- **Task item**
Please repeat the items below without any change, starting with the line that contains "The height and width of the screenshot is (504, 927)." and going on through the line that contains "(862, 440).".

- **Source material**
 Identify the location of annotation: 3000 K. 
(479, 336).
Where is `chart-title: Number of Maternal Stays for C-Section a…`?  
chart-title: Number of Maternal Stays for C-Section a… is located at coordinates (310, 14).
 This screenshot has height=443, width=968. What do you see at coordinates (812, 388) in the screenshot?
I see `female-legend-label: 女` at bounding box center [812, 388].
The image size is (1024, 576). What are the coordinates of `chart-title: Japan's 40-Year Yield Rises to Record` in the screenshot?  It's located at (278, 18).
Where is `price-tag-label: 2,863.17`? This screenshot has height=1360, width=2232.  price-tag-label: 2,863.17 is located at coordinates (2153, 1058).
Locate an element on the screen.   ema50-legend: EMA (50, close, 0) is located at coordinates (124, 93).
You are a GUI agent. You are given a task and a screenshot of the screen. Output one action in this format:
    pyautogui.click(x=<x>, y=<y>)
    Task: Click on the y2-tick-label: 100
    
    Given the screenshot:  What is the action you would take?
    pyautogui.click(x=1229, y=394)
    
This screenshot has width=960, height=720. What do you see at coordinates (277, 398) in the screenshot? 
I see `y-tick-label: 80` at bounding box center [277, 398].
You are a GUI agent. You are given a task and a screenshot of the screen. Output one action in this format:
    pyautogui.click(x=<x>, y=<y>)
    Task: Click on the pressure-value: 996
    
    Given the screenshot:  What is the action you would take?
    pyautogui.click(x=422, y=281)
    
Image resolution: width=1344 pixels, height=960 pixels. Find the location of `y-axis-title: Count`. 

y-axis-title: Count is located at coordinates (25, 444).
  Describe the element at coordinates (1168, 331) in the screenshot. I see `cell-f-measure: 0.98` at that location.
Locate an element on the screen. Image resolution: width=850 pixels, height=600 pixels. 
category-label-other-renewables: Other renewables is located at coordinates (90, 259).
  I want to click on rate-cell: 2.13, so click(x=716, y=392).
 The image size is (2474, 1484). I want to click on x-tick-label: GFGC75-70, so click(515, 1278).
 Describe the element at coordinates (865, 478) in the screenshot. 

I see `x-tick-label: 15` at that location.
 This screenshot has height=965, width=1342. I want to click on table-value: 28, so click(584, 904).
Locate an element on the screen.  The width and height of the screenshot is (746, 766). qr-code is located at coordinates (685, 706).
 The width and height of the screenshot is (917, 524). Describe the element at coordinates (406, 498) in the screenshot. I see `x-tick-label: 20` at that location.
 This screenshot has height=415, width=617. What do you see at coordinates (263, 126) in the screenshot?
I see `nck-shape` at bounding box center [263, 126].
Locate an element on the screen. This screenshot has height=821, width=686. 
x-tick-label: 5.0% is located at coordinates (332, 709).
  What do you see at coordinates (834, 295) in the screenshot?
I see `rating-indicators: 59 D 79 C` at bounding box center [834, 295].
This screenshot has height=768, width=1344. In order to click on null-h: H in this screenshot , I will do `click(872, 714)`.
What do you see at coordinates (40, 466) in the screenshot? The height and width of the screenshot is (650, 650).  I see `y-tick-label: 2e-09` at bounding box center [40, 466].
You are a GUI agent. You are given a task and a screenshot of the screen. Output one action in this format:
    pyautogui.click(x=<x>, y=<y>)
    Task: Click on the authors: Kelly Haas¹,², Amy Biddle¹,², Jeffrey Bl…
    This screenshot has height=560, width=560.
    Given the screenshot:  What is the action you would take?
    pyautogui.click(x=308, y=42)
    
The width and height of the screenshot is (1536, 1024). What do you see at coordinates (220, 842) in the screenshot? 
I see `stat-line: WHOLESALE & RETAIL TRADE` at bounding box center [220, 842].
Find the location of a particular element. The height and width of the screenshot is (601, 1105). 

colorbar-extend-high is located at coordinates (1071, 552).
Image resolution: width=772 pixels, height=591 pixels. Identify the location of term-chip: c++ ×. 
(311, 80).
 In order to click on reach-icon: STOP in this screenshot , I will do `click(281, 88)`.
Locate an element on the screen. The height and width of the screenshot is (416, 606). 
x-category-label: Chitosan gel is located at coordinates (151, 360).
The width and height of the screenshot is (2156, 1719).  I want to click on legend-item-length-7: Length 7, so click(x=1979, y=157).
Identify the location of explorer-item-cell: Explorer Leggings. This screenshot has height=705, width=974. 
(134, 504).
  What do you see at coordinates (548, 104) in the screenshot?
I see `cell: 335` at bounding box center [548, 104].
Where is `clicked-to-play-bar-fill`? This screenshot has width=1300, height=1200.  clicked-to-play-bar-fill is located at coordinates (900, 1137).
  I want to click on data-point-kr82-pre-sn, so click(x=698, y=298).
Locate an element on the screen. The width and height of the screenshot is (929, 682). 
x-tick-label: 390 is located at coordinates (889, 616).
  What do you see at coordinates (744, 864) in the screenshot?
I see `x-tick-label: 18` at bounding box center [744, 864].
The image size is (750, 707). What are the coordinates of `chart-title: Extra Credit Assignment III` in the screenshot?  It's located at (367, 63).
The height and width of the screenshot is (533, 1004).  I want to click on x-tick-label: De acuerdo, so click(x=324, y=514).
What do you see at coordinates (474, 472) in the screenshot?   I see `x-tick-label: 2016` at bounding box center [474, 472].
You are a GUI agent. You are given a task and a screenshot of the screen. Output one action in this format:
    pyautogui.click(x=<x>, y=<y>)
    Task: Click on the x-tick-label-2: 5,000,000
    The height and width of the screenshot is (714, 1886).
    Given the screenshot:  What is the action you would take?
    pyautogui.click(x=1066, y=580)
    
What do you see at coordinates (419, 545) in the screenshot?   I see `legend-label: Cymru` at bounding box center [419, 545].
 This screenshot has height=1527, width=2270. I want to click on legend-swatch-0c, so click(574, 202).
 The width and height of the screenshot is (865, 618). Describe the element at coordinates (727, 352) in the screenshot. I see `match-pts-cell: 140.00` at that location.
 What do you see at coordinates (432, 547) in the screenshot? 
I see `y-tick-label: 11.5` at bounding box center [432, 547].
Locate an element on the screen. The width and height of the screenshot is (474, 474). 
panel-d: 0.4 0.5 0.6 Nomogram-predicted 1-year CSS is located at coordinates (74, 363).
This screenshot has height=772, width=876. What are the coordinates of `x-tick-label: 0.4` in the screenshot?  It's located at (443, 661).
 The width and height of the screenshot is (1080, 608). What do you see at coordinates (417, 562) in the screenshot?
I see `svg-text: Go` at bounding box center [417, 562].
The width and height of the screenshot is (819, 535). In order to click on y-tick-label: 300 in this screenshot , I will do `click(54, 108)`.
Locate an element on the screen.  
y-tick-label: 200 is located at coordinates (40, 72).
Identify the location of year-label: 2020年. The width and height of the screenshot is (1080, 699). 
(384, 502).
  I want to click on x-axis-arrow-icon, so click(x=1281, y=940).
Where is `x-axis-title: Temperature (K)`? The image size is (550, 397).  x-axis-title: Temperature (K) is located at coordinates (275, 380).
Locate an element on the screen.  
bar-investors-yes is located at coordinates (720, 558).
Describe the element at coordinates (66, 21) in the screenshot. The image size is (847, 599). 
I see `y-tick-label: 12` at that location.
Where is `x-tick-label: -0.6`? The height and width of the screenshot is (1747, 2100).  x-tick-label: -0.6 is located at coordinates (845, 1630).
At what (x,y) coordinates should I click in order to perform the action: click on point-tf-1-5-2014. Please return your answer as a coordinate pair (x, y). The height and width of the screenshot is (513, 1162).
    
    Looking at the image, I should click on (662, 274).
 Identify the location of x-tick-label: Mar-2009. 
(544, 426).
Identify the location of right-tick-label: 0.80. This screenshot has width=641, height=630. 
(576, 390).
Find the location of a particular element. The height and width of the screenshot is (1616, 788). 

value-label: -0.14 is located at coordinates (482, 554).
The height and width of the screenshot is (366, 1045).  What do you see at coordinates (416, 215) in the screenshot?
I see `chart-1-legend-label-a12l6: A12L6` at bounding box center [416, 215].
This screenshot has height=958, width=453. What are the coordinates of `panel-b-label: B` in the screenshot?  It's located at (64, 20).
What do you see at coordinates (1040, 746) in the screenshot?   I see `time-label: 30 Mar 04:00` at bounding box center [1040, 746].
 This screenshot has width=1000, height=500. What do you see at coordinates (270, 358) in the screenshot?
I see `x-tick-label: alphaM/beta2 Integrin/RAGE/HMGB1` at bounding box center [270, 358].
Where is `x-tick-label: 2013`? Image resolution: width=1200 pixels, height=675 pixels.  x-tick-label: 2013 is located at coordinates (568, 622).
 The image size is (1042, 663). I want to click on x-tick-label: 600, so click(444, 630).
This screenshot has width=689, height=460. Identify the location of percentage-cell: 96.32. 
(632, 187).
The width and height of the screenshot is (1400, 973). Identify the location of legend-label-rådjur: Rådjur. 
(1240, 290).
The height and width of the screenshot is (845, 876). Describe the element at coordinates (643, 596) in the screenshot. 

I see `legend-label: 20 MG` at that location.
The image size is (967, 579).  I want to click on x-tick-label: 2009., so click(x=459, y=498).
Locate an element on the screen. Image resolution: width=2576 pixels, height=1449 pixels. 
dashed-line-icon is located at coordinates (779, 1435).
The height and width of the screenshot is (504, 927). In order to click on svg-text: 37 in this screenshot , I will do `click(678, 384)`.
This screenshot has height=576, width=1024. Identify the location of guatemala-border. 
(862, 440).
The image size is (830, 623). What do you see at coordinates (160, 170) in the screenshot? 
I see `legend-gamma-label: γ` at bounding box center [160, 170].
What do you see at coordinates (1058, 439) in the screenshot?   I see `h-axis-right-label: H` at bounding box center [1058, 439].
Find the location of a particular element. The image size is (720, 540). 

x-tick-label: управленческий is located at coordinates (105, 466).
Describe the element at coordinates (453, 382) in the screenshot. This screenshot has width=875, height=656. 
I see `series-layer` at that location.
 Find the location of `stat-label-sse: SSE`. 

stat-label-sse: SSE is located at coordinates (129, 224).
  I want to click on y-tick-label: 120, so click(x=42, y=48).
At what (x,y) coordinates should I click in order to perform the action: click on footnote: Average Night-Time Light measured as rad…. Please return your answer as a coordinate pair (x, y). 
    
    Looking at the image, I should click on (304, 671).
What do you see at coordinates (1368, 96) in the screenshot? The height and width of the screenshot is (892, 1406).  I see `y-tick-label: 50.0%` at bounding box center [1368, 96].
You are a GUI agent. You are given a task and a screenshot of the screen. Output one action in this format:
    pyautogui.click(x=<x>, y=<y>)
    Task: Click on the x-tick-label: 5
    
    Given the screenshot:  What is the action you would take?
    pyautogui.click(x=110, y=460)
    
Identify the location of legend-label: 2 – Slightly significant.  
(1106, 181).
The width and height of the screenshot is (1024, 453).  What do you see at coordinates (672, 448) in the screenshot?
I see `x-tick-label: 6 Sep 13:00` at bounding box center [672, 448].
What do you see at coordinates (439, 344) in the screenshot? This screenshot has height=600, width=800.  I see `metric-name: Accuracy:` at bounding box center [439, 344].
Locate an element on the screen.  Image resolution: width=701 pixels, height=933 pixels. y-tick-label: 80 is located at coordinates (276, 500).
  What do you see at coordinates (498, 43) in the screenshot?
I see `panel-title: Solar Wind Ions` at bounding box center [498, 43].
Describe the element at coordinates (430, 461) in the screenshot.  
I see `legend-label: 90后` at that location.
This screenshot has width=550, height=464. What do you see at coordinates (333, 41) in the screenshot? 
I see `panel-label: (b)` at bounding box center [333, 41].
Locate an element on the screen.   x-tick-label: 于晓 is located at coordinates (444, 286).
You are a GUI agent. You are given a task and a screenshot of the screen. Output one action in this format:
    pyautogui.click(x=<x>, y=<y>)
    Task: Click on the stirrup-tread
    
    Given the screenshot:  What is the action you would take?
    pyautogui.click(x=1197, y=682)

- **Answer section**
The height and width of the screenshot is (504, 927). In order to click on svg-text: 37 in this screenshot , I will do `click(678, 384)`.
This screenshot has height=576, width=1024. Identify the location of guatemala-border. 
(862, 440).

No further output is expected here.